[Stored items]
....

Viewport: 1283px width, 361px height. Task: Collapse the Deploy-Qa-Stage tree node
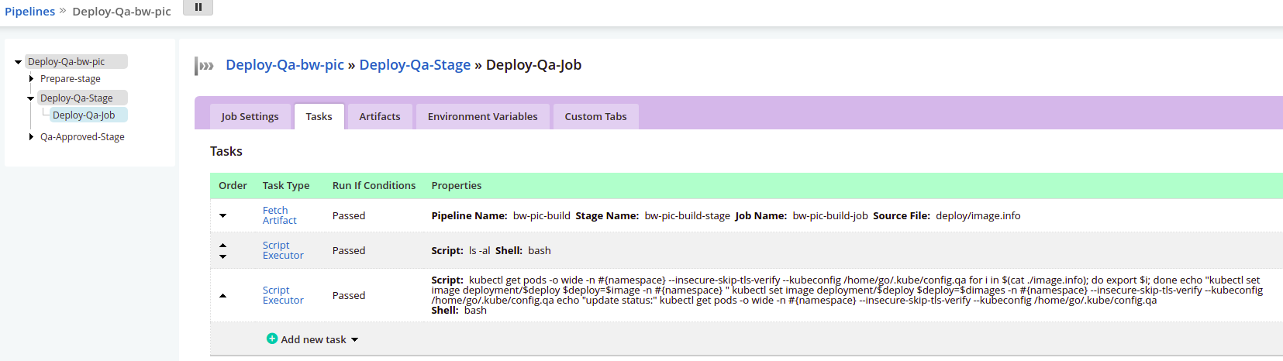30,98
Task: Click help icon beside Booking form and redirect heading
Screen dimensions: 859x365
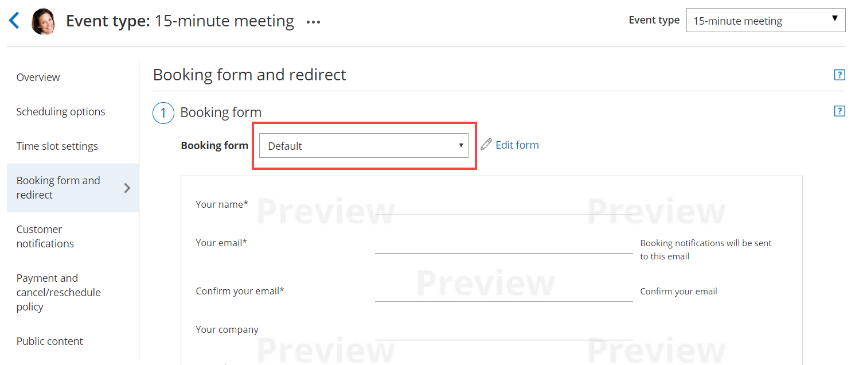Action: pos(840,75)
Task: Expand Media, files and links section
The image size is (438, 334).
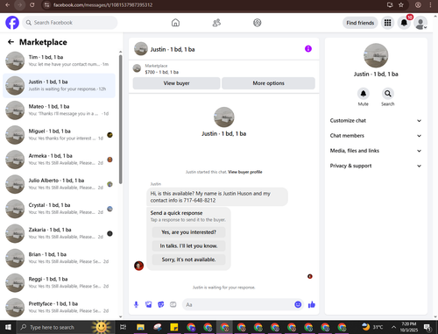Action: click(376, 151)
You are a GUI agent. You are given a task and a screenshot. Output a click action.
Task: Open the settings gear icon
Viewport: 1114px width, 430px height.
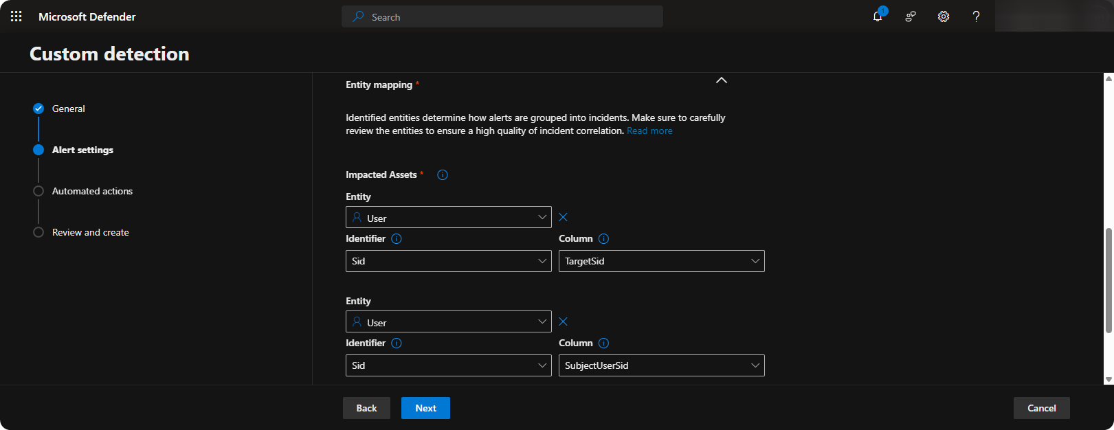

....

§ **Exercise brief**
Leaving out the pictures, print exactly and only the lines from the one containing "Screen dimensions: 859x365" through the last line of the records.

§ **Exercise result**
Screen dimensions: 859x365
Action: pos(840,75)
Task: Expand Media, files and links section
The image size is (438, 334).
Action: click(376, 151)
You are a GUI agent. You are given a task and a screenshot. Output a click action.
Task: Open the settings gear icon
Viewport: 1114px width, 430px height.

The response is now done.